Dataflow

The Dataflow core (astraflow/dataflow/) is the orchestration layer that manages async data flow between rollout generation and training.

Key Components

  • AstraFlow — Main orchestrator that composes data acquisition and serving. Manages rollout buffers, filtering, staleness tracking, and replay logic.

  • DataAcquisition — Runs threaded producer loops that pull rollouts from RaaS, filter accepted samples, and publish to data serving.

  • DataServing — Owns fresh/replay buffers, manages staleness and normalization, and exposes batch-fetch APIs.

  • RaaS2InferenceEngine — HTTP client that submits rollout requests to RaaS and polls for completions.

  • RaaSPool — Manages a pool of RaaS instances with heartbeating and dynamic registration.
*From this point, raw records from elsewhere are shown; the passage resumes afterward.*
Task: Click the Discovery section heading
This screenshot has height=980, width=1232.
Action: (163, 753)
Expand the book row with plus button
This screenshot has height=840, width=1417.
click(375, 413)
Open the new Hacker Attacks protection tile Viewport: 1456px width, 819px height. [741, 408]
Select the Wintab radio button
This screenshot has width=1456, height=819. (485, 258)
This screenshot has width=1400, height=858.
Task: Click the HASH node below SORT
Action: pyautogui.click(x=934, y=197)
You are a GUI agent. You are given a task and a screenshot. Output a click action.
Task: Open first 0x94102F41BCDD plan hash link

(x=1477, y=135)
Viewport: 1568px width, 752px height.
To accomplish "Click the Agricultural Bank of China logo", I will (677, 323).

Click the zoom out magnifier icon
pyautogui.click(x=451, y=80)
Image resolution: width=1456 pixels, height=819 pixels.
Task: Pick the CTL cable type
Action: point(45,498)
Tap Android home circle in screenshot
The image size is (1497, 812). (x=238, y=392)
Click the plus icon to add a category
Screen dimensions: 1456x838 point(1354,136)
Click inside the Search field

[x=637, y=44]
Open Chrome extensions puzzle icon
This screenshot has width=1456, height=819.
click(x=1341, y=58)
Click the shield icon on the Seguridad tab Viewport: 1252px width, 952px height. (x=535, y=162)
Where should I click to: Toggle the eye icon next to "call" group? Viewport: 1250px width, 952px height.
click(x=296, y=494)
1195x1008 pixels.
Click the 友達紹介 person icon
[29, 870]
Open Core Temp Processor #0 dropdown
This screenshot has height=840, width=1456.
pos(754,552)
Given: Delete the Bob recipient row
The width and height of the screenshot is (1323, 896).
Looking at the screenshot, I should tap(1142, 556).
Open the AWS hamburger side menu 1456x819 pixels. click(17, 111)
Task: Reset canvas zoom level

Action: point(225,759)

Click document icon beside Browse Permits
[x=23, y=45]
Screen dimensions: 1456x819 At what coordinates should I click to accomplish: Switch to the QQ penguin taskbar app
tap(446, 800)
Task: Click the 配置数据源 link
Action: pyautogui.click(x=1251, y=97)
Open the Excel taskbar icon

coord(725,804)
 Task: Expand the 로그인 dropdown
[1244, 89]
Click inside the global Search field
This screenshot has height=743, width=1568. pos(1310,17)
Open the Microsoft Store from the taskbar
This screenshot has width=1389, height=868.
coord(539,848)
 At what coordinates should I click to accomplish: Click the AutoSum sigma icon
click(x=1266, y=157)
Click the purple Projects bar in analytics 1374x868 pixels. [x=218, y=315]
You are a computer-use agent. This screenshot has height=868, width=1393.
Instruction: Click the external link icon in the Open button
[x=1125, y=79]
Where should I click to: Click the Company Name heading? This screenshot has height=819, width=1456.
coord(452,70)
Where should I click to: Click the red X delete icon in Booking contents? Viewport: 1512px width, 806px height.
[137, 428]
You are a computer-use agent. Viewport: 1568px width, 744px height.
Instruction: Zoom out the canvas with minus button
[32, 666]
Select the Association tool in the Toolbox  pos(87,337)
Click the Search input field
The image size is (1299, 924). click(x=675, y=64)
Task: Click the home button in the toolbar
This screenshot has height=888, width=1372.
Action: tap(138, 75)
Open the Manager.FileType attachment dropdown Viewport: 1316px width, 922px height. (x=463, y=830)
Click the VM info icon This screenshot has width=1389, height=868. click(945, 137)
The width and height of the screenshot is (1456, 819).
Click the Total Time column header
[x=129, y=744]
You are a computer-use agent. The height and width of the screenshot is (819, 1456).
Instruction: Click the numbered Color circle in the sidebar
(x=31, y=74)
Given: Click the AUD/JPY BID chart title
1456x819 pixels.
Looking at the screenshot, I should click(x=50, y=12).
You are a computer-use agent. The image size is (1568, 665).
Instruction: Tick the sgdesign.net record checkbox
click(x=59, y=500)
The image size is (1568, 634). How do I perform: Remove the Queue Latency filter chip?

  • AstraFlowService — Flask HTTP service exposing REST endpoints. Trainers register via POST /ready, fetch batches via GET /batch, and trigger weight sync via POST /notify_version. RaaS instances join the pool via POST /register_raas and are removed via POST /deregister_raas.

How It Fits

Dataflow sits between RaaS (upstream) and Trainer (downstream):

  • Requests rollouts from RaaS via RaaS2InferenceEngine

  • Buffers and serves training batches to Trainer via AstraFlowService

  • Coordinates weight sync timing between Trainer and RaaS